# Decision tree

From [Source1](https://www.saedsayad.com/decision_tree.htm)

Decision tree builds classification or regression models in the form of a tree structure. It breaks down a dataset into smaller and smaller subsets while at the same time an associated decision tree is incrementally developed

The core algorithm for building decision trees called ID3 by J. R. Quinlan which employs a top-down, greedy search through the space of possible branches with no backtracking.

ID3 uses Entropy and Information Gain to construct a decision tree.



## Information gain

A decision tree is built top-down from a root node and involves partitioning the data into subsets that contain instances with similar values (homogenous). ID3 algorithm uses entropy to calculate the homogeneity of a sample. If the sample is completely homogeneous the entropy is zero and if the sample is an equally divided it has entropy of one.

Information gain (IG) measures how much "information" a feature gives us about the class.
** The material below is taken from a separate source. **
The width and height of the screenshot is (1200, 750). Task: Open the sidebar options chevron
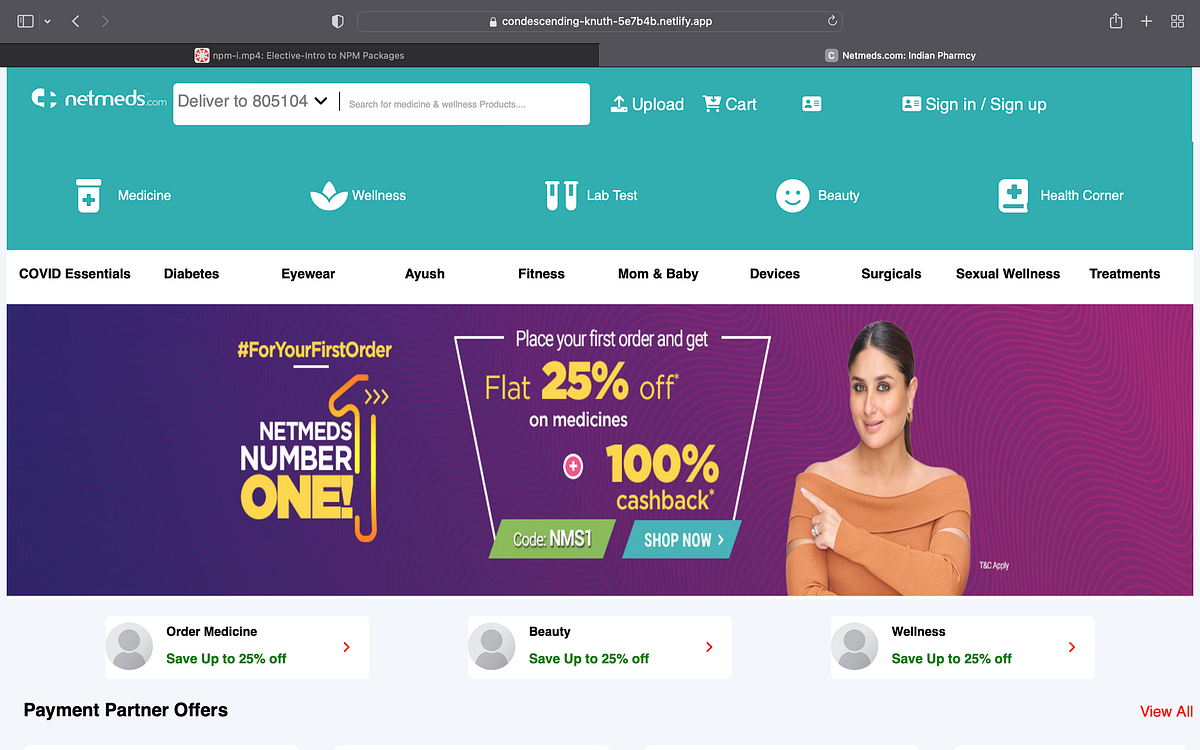[47, 21]
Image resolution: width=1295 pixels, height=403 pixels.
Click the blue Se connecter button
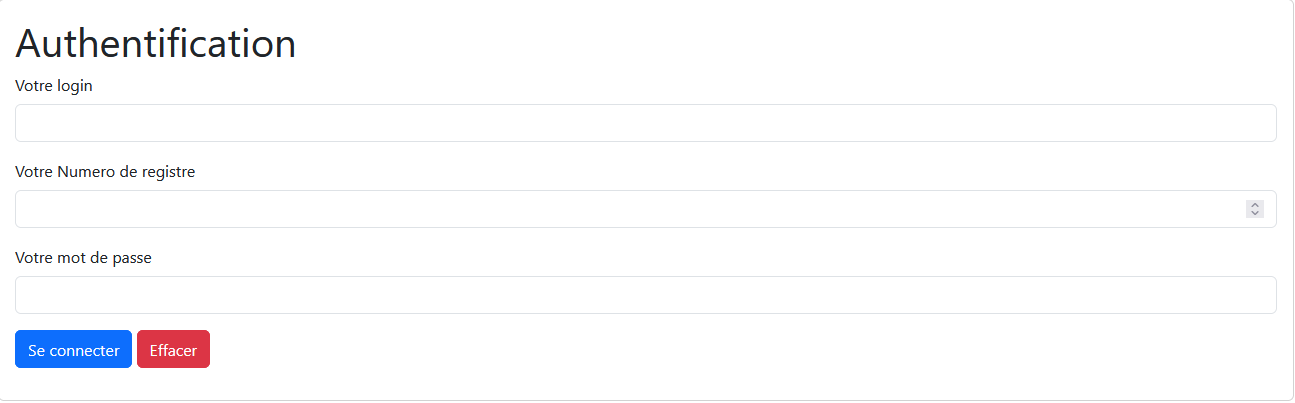point(73,350)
- Features that perfectly partition should give maximal information.
- Unrelated features should give no information.

Suppose we want to split on the first variable (𝑥1):

If we split at $x_1 < 3.5$ , we get an optimal split
I we split at $ x_1 < 4$, wz make a mistake

- Idea: A better split should make the samples “pure” (homogeneous).
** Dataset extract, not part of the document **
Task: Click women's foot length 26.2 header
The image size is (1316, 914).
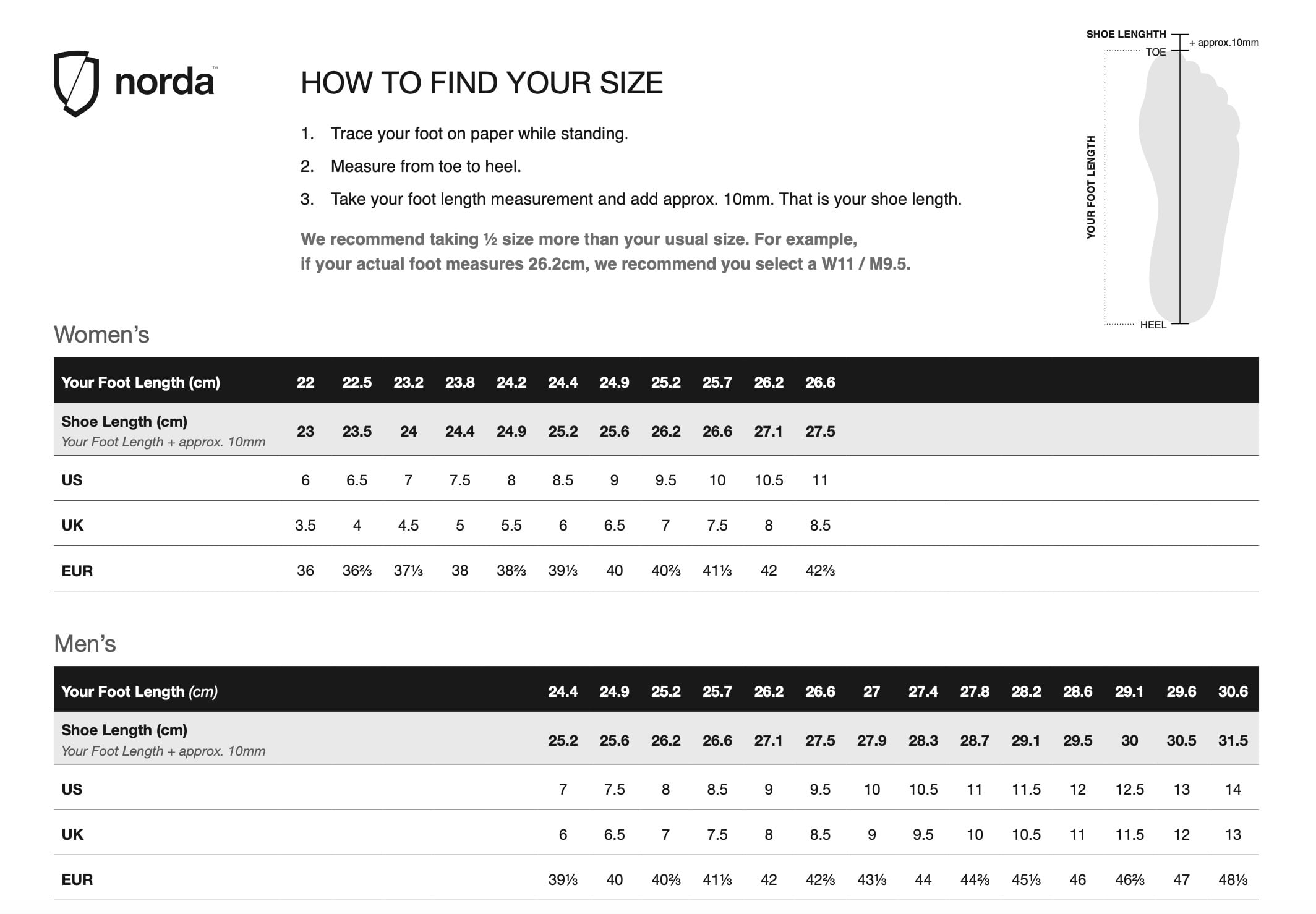Action: coord(769,382)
Impurity/Entropy (informal)

- Measures the level of impurity in a group of examples

![Example impurtiy](https://dynalist.io/u/Wd8A6pPKQ-7L1FuYDVEsnR0J)
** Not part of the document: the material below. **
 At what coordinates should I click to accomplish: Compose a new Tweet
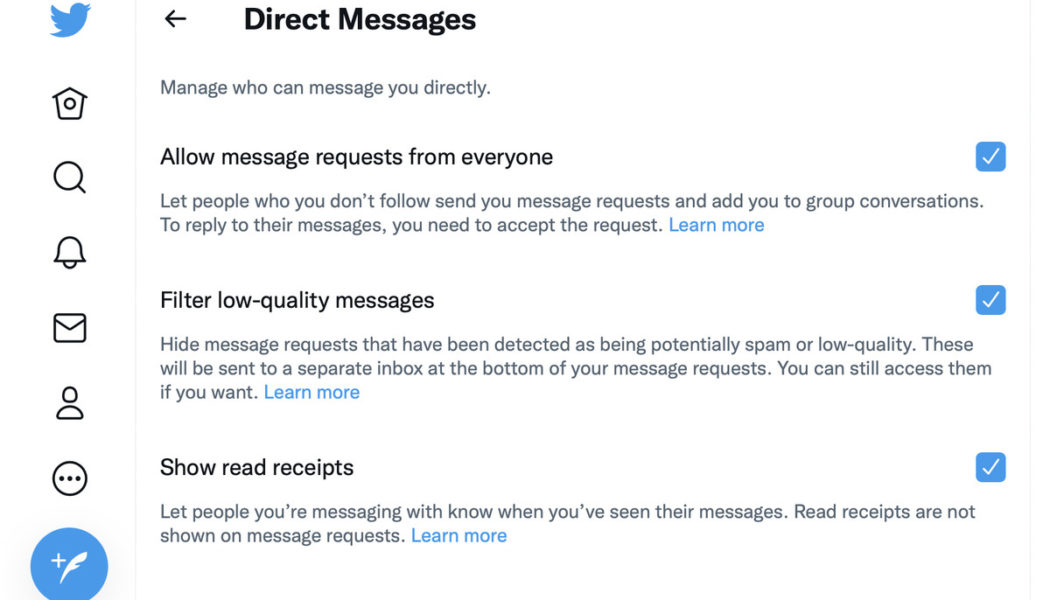[68, 563]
### Measures for Selecting the Best Split

- Impurity measures include:

$$\text { Entropy }=-\sum_{i=1}^{K} p_{k} \log _{2} p_{k}$$
$$\text { Gini }=1-\sum_{i=1}^{K} p_{k}^{2}$$
$$\text { Classification error }=1-\max _{i} p_{\text { en }}$$

![Entropy](https://dynalist.io/u/COM8fPj_0f1SY6j0LTbhLmNb)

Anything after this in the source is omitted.